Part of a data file
☆ ☆ ☆

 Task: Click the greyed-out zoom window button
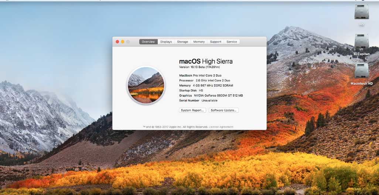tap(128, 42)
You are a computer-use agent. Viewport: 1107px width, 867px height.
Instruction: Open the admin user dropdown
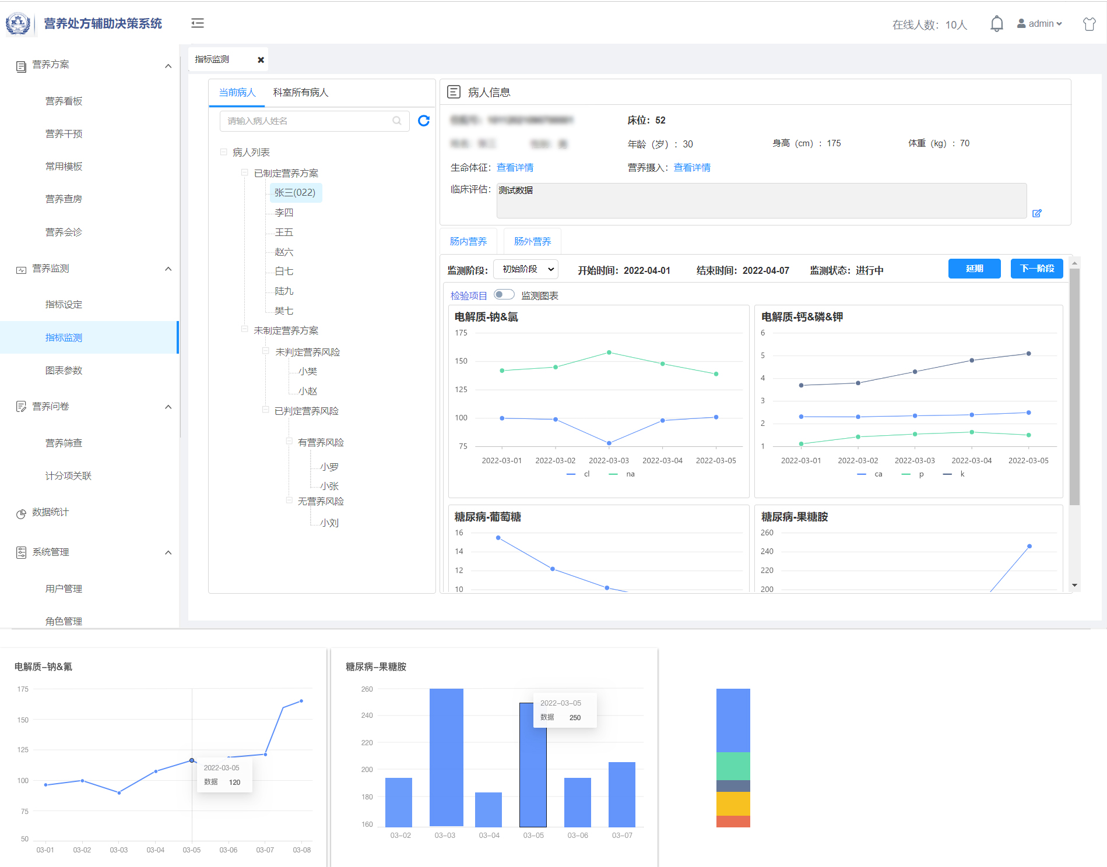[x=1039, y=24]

☆ ☆ ☆

- **WHAT TO PRODUCE**
Return the full listing above exactly as it stands, line for line, but leave the pictures out.

- **COMPLETE RESPONSE**
 Task: Click the greyed-out zoom window button
tap(128, 42)
You are a computer-use agent. Viewport: 1107px width, 867px height.
Instruction: Open the admin user dropdown
[x=1039, y=24]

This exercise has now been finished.